*Requirement*
Nothing but the data itself, reproduced exactly, is the expected answer.
★ ★ ★
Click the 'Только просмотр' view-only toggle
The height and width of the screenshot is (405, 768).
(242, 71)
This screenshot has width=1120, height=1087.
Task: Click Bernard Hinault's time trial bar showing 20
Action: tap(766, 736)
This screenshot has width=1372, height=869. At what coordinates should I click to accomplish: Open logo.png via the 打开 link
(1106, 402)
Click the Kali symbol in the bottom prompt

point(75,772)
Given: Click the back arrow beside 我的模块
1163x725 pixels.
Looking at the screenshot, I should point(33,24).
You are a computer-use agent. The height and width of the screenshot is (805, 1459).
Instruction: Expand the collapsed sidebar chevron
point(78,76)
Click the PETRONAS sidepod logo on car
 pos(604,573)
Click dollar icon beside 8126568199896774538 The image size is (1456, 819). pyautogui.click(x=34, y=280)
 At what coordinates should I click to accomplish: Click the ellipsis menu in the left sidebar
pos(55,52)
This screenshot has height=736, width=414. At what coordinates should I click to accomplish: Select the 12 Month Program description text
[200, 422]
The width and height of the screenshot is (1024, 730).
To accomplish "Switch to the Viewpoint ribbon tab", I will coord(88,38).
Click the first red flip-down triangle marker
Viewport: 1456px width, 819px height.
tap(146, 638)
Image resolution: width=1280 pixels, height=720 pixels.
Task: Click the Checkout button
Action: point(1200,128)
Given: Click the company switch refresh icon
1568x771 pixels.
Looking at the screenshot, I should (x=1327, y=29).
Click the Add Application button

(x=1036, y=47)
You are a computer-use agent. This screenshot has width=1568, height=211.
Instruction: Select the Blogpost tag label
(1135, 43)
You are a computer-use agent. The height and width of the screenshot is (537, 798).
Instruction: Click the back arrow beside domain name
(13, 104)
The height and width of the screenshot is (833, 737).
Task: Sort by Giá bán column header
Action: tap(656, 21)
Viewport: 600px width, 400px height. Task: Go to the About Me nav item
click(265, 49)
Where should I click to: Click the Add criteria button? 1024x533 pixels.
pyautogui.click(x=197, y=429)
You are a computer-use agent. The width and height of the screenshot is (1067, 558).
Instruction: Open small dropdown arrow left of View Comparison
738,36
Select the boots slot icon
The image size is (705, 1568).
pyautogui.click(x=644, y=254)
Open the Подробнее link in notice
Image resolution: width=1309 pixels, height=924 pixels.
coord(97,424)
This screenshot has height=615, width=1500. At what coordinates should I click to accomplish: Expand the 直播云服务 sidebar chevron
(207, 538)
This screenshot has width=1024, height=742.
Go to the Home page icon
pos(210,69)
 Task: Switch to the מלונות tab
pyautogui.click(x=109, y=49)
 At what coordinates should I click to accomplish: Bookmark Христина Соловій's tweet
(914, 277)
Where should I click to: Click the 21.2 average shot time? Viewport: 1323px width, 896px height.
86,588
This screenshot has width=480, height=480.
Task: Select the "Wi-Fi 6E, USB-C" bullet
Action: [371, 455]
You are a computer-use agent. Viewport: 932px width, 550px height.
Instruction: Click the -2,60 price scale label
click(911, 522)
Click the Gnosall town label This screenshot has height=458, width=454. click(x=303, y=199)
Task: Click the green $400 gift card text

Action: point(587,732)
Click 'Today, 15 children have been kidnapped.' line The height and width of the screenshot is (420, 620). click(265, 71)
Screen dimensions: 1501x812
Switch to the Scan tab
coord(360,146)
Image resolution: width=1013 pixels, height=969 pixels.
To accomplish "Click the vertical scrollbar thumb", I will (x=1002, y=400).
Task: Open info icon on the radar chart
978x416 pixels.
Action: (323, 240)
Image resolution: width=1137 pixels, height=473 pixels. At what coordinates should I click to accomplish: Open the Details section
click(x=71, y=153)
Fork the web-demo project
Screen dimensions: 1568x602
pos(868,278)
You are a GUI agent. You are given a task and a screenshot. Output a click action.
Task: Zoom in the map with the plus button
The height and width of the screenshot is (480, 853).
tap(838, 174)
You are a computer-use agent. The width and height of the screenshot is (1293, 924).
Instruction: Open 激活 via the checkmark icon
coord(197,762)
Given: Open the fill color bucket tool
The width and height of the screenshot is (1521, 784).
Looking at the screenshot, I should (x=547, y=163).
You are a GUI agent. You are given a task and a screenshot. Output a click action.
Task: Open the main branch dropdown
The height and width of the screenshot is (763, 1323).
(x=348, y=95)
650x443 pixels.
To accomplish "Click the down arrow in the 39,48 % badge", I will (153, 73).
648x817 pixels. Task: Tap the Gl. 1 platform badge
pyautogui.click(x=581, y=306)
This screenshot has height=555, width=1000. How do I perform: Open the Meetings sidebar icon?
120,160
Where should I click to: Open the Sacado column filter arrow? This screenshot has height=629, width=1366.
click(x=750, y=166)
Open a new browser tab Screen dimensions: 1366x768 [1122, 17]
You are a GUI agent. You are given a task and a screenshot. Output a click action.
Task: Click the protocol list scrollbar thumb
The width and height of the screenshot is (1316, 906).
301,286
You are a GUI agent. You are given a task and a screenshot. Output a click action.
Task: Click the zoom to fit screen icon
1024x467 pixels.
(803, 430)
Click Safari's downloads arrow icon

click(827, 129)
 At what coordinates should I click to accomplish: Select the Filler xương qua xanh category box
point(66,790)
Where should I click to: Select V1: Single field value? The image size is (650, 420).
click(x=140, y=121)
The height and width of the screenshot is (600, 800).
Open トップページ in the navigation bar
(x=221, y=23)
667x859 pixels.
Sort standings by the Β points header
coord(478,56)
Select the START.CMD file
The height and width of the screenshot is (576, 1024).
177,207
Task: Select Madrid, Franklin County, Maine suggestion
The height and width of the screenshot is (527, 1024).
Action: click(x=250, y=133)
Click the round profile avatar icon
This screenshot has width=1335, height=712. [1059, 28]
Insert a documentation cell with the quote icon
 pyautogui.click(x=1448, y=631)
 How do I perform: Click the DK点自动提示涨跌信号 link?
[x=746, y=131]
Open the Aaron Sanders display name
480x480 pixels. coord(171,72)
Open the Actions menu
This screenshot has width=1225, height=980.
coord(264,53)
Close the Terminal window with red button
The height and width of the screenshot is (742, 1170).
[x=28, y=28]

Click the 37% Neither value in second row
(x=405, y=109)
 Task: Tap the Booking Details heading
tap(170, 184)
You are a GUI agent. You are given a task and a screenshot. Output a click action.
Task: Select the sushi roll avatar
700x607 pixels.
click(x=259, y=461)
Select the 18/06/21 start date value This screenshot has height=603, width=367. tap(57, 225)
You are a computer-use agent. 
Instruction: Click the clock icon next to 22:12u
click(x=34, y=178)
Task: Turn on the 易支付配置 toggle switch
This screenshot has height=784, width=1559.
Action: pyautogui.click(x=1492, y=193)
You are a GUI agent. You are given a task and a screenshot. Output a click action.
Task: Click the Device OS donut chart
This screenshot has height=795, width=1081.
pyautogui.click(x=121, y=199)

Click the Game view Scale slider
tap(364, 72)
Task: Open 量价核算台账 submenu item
★ ★ ★
*Solution to this problem*
Click the 'Только просмотр' view-only toggle
The height and width of the screenshot is (405, 768).
(242, 71)
This screenshot has width=1120, height=1087.
Task: Click Bernard Hinault's time trial bar showing 20
Action: tap(766, 736)
This screenshot has width=1372, height=869. At what coordinates should I click to accomplish: Open logo.png via the 打开 link
(1106, 402)
Click the Kali symbol in the bottom prompt

point(75,772)
Given: Click the back arrow beside 我的模块
1163x725 pixels.
Looking at the screenshot, I should point(33,24).
You are a computer-use agent. The height and width of the screenshot is (805, 1459).
Instruction: Expand the collapsed sidebar chevron
point(78,76)
Click the PETRONAS sidepod logo on car
 pos(604,573)
Click dollar icon beside 8126568199896774538 The image size is (1456, 819). pyautogui.click(x=34, y=280)
 At what coordinates should I click to accomplish: Click the ellipsis menu in the left sidebar
pos(55,52)
This screenshot has height=736, width=414. At what coordinates should I click to accomplish: Select the 12 Month Program description text
[200, 422]
The width and height of the screenshot is (1024, 730).
To accomplish "Switch to the Viewpoint ribbon tab", I will coord(88,38).
Click the first red flip-down triangle marker
Viewport: 1456px width, 819px height.
tap(146, 638)
Image resolution: width=1280 pixels, height=720 pixels.
Task: Click the Checkout button
Action: point(1200,128)
Given: Click the company switch refresh icon
1568x771 pixels.
Looking at the screenshot, I should (x=1327, y=29).
Click the Add Application button

(x=1036, y=47)
You are a computer-use agent. This screenshot has width=1568, height=211.
Instruction: Select the Blogpost tag label
(1135, 43)
You are a computer-use agent. The height and width of the screenshot is (537, 798).
Instruction: Click the back arrow beside domain name
(13, 104)
The height and width of the screenshot is (833, 737).
Task: Sort by Giá bán column header
Action: tap(656, 21)
Viewport: 600px width, 400px height. Task: Go to the About Me nav item
click(265, 49)
Where should I click to: Click the Add criteria button? 1024x533 pixels.
pyautogui.click(x=197, y=429)
You are a computer-use agent. The width and height of the screenshot is (1067, 558).
Instruction: Open small dropdown arrow left of View Comparison
738,36
Select the boots slot icon
The image size is (705, 1568).
pyautogui.click(x=644, y=254)
Open the Подробнее link in notice
Image resolution: width=1309 pixels, height=924 pixels.
coord(97,424)
This screenshot has height=615, width=1500. At what coordinates should I click to accomplish: Expand the 直播云服务 sidebar chevron
(207, 538)
This screenshot has width=1024, height=742.
Go to the Home page icon
pos(210,69)
 Task: Switch to the מלונות tab
pyautogui.click(x=109, y=49)
 At what coordinates should I click to accomplish: Bookmark Христина Соловій's tweet
(914, 277)
Where should I click to: Click the 21.2 average shot time? Viewport: 1323px width, 896px height.
86,588
This screenshot has width=480, height=480.
Task: Select the "Wi-Fi 6E, USB-C" bullet
Action: [371, 455]
You are a computer-use agent. Viewport: 932px width, 550px height.
Instruction: Click the -2,60 price scale label
click(911, 522)
Click the Gnosall town label This screenshot has height=458, width=454. click(x=303, y=199)
Task: Click the green $400 gift card text

Action: point(587,732)
Click 'Today, 15 children have been kidnapped.' line The height and width of the screenshot is (420, 620). click(265, 71)
Screen dimensions: 1501x812
Switch to the Scan tab
coord(360,146)
Image resolution: width=1013 pixels, height=969 pixels.
To accomplish "Click the vertical scrollbar thumb", I will (x=1002, y=400).
Task: Open info icon on the radar chart
978x416 pixels.
Action: (323, 240)
Image resolution: width=1137 pixels, height=473 pixels. At what coordinates should I click to accomplish: Open the Details section
click(x=71, y=153)
Fork the web-demo project
Screen dimensions: 1568x602
pos(868,278)
You are a GUI agent. You are given a task and a screenshot. Output a click action.
Task: Zoom in the map with the plus button
The height and width of the screenshot is (480, 853).
tap(838, 174)
You are a computer-use agent. The width and height of the screenshot is (1293, 924).
Instruction: Open 激活 via the checkmark icon
coord(197,762)
Given: Open the fill color bucket tool
The width and height of the screenshot is (1521, 784).
Looking at the screenshot, I should (x=547, y=163).
You are a GUI agent. You are given a task and a screenshot. Output a click action.
Task: Open the main branch dropdown
The height and width of the screenshot is (763, 1323).
(x=348, y=95)
650x443 pixels.
To accomplish "Click the down arrow in the 39,48 % badge", I will (153, 73).
648x817 pixels. Task: Tap the Gl. 1 platform badge
pyautogui.click(x=581, y=306)
This screenshot has height=555, width=1000. How do I perform: Open the Meetings sidebar icon?
120,160
Where should I click to: Open the Sacado column filter arrow? This screenshot has height=629, width=1366.
click(x=750, y=166)
Open a new browser tab Screen dimensions: 1366x768 [1122, 17]
You are a GUI agent. You are given a task and a screenshot. Output a click action.
Task: Click the protocol list scrollbar thumb
The width and height of the screenshot is (1316, 906).
301,286
You are a GUI agent. You are given a task and a screenshot. Output a click action.
Task: Click the zoom to fit screen icon
1024x467 pixels.
(803, 430)
Click Safari's downloads arrow icon

click(827, 129)
 At what coordinates should I click to accomplish: Select the Filler xương qua xanh category box
point(66,790)
Where should I click to: Select V1: Single field value? The image size is (650, 420).
click(x=140, y=121)
The height and width of the screenshot is (600, 800).
Open トップページ in the navigation bar
(x=221, y=23)
667x859 pixels.
Sort standings by the Β points header
coord(478,56)
Select the START.CMD file
The height and width of the screenshot is (576, 1024).
177,207
Task: Select Madrid, Franklin County, Maine suggestion
The height and width of the screenshot is (527, 1024).
Action: click(x=250, y=133)
Click the round profile avatar icon
This screenshot has width=1335, height=712. [1059, 28]
Insert a documentation cell with the quote icon
 pyautogui.click(x=1448, y=631)
 How do I perform: Click the DK点自动提示涨跌信号 link?
[x=746, y=131]
Open the Aaron Sanders display name
480x480 pixels. coord(171,72)
Open the Actions menu
This screenshot has width=1225, height=980.
coord(264,53)
Close the Terminal window with red button
The height and width of the screenshot is (742, 1170).
[x=28, y=28]

Click the 37% Neither value in second row
(x=405, y=109)
 Task: Tap the Booking Details heading
tap(170, 184)
You are a GUI agent. You are given a task and a screenshot. Output a click action.
Task: Select the sushi roll avatar
700x607 pixels.
click(x=259, y=461)
Select the 18/06/21 start date value This screenshot has height=603, width=367. tap(57, 225)
You are a computer-use agent. 
Instruction: Click the clock icon next to 22:12u
click(x=34, y=178)
Task: Turn on the 易支付配置 toggle switch
This screenshot has height=784, width=1559.
Action: pyautogui.click(x=1492, y=193)
You are a GUI agent. You are given a task and a screenshot. Output a click action.
Task: Click the Device OS donut chart
This screenshot has height=795, width=1081.
pyautogui.click(x=121, y=199)

Click the Game view Scale slider
tap(364, 72)
Task: Open 量价核算台账 submenu item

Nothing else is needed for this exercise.